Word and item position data
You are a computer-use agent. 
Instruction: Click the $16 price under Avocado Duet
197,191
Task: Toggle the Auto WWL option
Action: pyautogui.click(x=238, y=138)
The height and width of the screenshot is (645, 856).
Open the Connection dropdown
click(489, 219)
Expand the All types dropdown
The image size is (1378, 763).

SHORT PROBLEM
Please put the entries above into a numbered list, leaving out any blank lines.

TASK ANSWER
1. You are a computer-use agent. 
2. Instruction: Click the $16 price under Avocado Duet
3. 197,191
4. Task: Toggle the Auto WWL option
5. Action: pyautogui.click(x=238, y=138)
6. The height and width of the screenshot is (645, 856).
7. Open the Connection dropdown
8. click(489, 219)
9. Expand the All types dropdown
10. The image size is (1378, 763).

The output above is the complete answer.